[[ Given text open ]]
Some cell-to-cell communication requires direct cell-cell contact. Some cells can form gap junctions that connect their cytoplasm to the cytoplasm of adjacent cells. In cardiac muscle, gap junctions between adjacent cells allows for action potential propagation from the cardiac pacemaker region of the heart to spread and coordinately cause contraction of the heart.

The Notch signaling mechanism is an example of juxtacrine signalling in which two adjacent cells must make physical contact in order to communicate. This requirement for direct contact allows for very precise control of cell differentiation during embryonic development. In the worm Caenorhabditis elegans, two cells of the developing gonad each have an equal chance of terminally differentiating or becoming a uterine precursor cell that continues to divide. The choice of which cell continues to divide is controlled by competition of cell surface signals. One cell will happen to produce more of a cell surface protein that activates the Notch receptor on the adjacent cell. This activates a feedback system that reduces Notch expression in the cell that will differentiate and increases Notch on the surface of the cell that continues as a stem cell.

Many cell signals are carried by molecules that are released by one cell and move to make contact with another cell. Endocrine signals are called hormones. Hormones are produced by endocrine cells and they travel through the blood to reach all parts of the body. Specificity of signaling can be controlled if only some cells can respond to a particular hormone. Paracrine signals target only cells in the vicinity of the emitting cell. Neurotransmitters represent an example. Some signaling molecules can function as both a hormone and a neurotransmitter. For example, epinephrine and norepinephrine can function as hormones when released from the adrenal gland and are transported to the heart by way of the blood stream. Norepinephrine can also be produced by neurons to function as a neurotransmitter within the brain. Estrogen can be released by the ovary and function as a hormone or act locally via paracrine or autocrine signaling.
[[ Given text closed ]]
[[ Supplied material open ]]
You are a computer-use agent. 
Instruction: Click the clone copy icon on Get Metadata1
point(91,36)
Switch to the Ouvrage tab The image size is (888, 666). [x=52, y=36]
[[ Supplied material closed ]]
[[ Supplied material open ]]
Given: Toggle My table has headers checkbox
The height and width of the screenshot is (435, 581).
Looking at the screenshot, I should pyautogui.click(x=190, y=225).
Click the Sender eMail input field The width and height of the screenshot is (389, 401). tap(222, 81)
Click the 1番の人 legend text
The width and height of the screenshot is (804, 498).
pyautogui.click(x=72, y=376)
[[ Supplied material closed ]]
[[ Supplied material open ]]
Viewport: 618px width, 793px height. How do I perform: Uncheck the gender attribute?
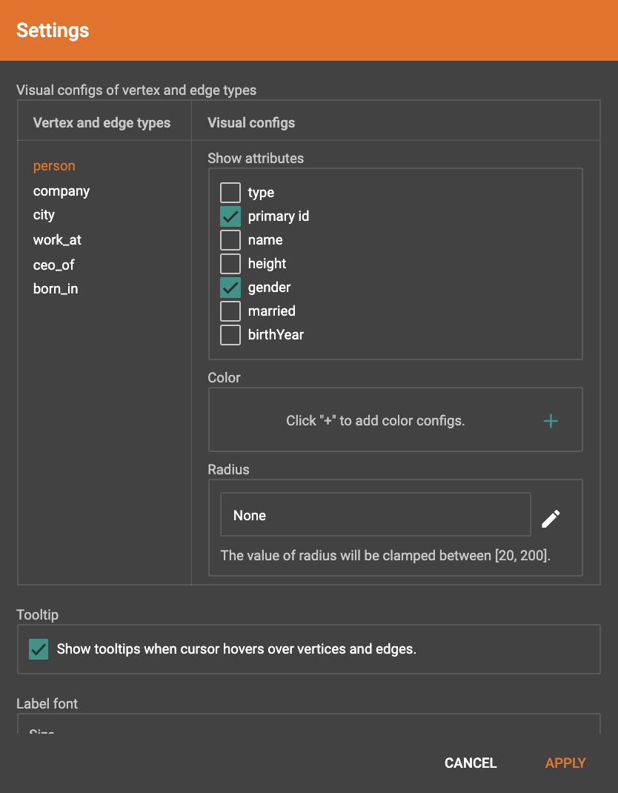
[[ Supplied material closed ]]
# Your assignment:
Copy out the entire text on cell signaling word for word.

# Response area:
Some cell-to-cell communication requires direct cell-cell contact. Some cells can form gap junctions that connect their cytoplasm to the cytoplasm of adjacent cells. In cardiac muscle, gap junctions between adjacent cells allows for action potential propagation from the cardiac pacemaker region of the heart to spread and coordinately cause contraction of the heart.

The Notch signaling mechanism is an example of juxtacrine signalling in which two adjacent cells must make physical contact in order to communicate. This requirement for direct contact allows for very precise control of cell differentiation during embryonic development. In the worm Caenorhabditis elegans, two cells of the developing gonad each have an equal chance of terminally differentiating or becoming a uterine precursor cell that continues to divide. The choice of which cell continues to divide is controlled by competition of cell surface signals. One cell will happen to produce more of a cell surface protein that activates the Notch receptor on the adjacent cell. This activates a feedback system that reduces Notch expression in the cell that will differentiate and increases Notch on the surface of the cell that continues as a stem cell.

Many cell signals are carried by molecules that are released by one cell and move to make contact with another cell. Endocrine signals are called hormones. Hormones are produced by endocrine cells and they travel through the blood to reach all parts of the body. Specificity of signaling can be controlled if only some cells can respond to a particular hormone. Paracrine signals target only cells in the vicinity of the emitting cell. Neurotransmitters represent an example. Some signaling molecules can function as both a hormone and a neurotransmitter. For example, epinephrine and norepinephrine can function as hormones when released from the adrenal gland and are transported to the heart by way of the blood stream. Norepinephrine can also be produced by neurons to function as a neurotransmitter within the brain. Estrogen can be released by the ovary and function as a hormone or act locally via paracrine or autocrine signaling.